On me dira peut-être : «Mais Delaunay, tu vas voir, l’essentiel de son message s’adresse au monde du travail et à la jeunesse. C’est l’adhésion à son message de ces catégories de population qui va, finalement, faire progresser la situation relative au Parti lui-même». Un tel raisonnement sous-estime, à mon avis, l’influence de l’idéologie dominante sur les comportements spontanés, monde du travail compris. Il sous-estime, par conséquent, le rôle que le parti communiste doit jouer relativement à cette influence. Pour que le PCF joue son rôle moteur des luttes, il faudra bien convenir, un jour, que des clarifications authentiques soient réalisées à ce niveau.
Cette élection est donc pour moi l’occasion, à mon échelle, très modeste, de procéder à l’une de ces clarifications que je crois indispensables, en réfléchissant, après Fabien Roussel et à ses côtés, à l’exacte nature de la société dans laquelle nous vivons. Ce n’est pas, je le crains, ce que fait Fabien Roussel, car il ne la comprend pas vraiment, même s’il en perçoit certains travers.
Il aborde la société par l’affection, par la morale. «Je dis souvent à Bruno Lemaire qu’il doit arrêter de mentir» (p.143). Bruno, c’est pas bien, ton nez bouge. L’action, quand elle est sûre d’elle-même, repose sur la raison et non sur les sentiments. C’est dire que si les communistes veulent grandir, notamment dans cette élection et par elle, ils doivent dès à présent renforcer leur cohésion de pensée et leur unité de combat sur des bases théoriques solides. En construisant de la sorte «l’unité de leur parti», ils doivent tendre à réagréger le plus rapidement possible, autour d’eux et avec eux, celles et ceux qui l’ont quitté ces dernières années. Ils doivent devenir marxistes et léninistes sans tarder, ou le redevenir s’ils ont oublié ce que cela signifiait. Ils doivent le faire collectivement, dans la clarté. Ce faisant, ils agiront dans l’intérêt du monde du travail que Roussel se donne la tâche de défendre, et le monde du travail, alors, le comprendra et l’estimera en tant que véritable candidat communiste.
Lénine et la société capitaliste des années 1900
Pour lutter, il faut voir et donc il faut savoir. A celles et à ceux des communistes qui trouveraient mon propos insupportable, je les prie de jeter un œil attentif sur ce que fut Lénine. Ce fut, sans relâche, un homme de combat. Il faisait de la politique du matin au soir et du soir au matin. Bref, il faisait ce que les plus avertis des Français, et notamment les dirigeants communistes, estiment faire en permanence.

═══

Travail à effectuer
Recopiez fidèlement le passage de l'extrait qui commence par « Lénine et la » et se poursuit jusqu'à « faire en permanence. ». Les items n'ont aucun rapport avec l'extrait.

═══

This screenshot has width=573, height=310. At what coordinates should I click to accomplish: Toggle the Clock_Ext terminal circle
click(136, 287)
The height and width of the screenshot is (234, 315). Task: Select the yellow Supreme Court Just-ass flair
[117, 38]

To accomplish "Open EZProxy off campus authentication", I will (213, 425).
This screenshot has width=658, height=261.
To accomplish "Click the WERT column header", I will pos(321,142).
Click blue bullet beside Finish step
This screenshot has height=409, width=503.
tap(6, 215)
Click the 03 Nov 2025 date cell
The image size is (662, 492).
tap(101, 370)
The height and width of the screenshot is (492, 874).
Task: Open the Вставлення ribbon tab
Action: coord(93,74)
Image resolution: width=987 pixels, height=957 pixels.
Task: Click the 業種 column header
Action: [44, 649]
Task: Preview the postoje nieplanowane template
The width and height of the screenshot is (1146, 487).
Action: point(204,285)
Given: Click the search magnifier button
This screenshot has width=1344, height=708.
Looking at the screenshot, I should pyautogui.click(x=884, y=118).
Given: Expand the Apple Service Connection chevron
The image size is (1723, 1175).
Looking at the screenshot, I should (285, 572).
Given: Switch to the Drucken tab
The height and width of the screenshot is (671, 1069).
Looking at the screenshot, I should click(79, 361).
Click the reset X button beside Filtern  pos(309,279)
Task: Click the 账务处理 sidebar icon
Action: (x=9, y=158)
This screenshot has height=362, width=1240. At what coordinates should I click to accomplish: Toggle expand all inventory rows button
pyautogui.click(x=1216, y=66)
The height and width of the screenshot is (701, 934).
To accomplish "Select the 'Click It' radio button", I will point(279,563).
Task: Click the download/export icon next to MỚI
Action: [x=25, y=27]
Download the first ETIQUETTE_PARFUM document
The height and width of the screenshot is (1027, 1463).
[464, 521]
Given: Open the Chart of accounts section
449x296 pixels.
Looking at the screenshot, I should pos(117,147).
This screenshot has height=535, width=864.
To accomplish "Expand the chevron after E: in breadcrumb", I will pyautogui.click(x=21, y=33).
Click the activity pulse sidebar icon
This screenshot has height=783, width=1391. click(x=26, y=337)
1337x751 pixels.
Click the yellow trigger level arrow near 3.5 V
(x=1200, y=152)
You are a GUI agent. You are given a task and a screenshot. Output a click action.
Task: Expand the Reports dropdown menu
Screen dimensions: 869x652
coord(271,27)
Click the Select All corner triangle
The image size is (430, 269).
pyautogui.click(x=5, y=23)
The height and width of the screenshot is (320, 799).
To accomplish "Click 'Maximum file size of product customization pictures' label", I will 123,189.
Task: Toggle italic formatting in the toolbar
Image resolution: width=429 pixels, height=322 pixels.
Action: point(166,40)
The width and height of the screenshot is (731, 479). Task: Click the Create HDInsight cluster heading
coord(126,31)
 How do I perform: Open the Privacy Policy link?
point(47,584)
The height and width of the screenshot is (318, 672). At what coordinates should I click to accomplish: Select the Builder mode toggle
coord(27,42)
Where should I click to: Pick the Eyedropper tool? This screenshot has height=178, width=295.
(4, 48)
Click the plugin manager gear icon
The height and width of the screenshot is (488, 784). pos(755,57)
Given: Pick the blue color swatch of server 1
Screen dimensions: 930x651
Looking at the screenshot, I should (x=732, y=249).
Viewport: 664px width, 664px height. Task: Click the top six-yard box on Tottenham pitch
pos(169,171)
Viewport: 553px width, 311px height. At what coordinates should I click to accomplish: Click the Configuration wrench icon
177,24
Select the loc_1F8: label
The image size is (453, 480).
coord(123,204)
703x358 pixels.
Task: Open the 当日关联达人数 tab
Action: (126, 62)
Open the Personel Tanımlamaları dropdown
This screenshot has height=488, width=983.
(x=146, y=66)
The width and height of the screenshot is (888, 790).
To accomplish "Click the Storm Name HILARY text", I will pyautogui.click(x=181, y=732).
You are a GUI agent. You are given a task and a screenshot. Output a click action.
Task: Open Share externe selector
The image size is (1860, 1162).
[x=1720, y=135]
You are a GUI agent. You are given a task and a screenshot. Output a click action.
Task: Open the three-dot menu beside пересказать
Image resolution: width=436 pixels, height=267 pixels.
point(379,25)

═══

Réponse attendue
Lénine et la société capitaliste des années 1900
Pour lutter, il faut voir et donc il faut savoir. A celles et à ceux des communistes qui trouveraient mon propos insupportable, je les prie de jeter un œil attentif sur ce que fut Lénine. Ce fut, sans relâche, un homme de combat. Il faisait de la politique du matin au soir et du soir au matin. Bref, il faisait ce que les plus avertis des Français, et notamment les dirigeants communistes, estiment faire en permanence.